**Background of ATP Antibodies**
ATP antibodies, primarily targeting ATP synthase (complex V) or related enzymes, are linked to autoimmune and metabolic disorders. ATP synthase, a mitochondrial enzyme crucial for oxidative phosphorylation, generates cellular energy (ATP). Autoantibodies against its subunits (e.g., α/β subunits) are implicated in conditions like autoimmune hepatitis, systemic lupus erythematosus (SLE), and anti-phospholipid syndrome (APS). These antibodies may disrupt mitochondrial function, impairing energy production and promoting tissue damage.

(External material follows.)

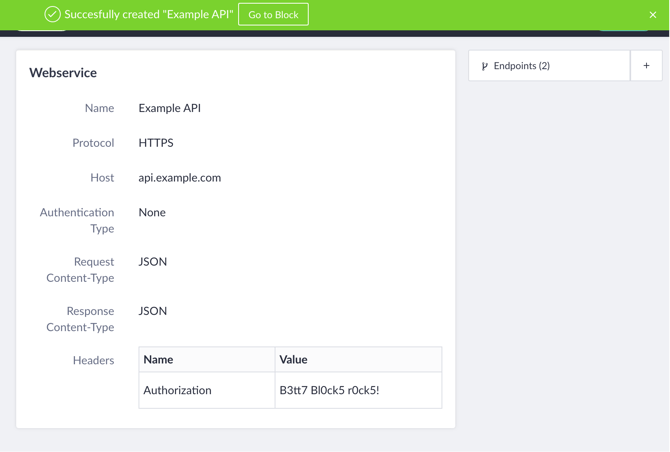
Task: Click the success checkmark icon in the notification
Action: [x=53, y=15]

First identified in autoimmune hepatitis patients, anti-ATP synthase antibodies are detected via ELISA or immunoblotting. Their presence often correlates with disease severity, suggesting a role in pathogenesis. In APS, antibodies targeting β-subunits may bind endothelial cells, triggering thrombosis. Research also explores their involvement in neurodegenerative diseases, where mitochondrial dysfunction is pivotal.
While mechanisms remain unclear, molecular mimicry between microbial and human ATP synthase components is hypothesized to initiate autoimmunity. Current studies focus on therapeutic strategies to neutralize these antibodies or modulate mitochondrial resilience. Understanding ATP antibodies enhances insights into autoimmune pathophysiology and informs diagnostic or therapeutic innovations.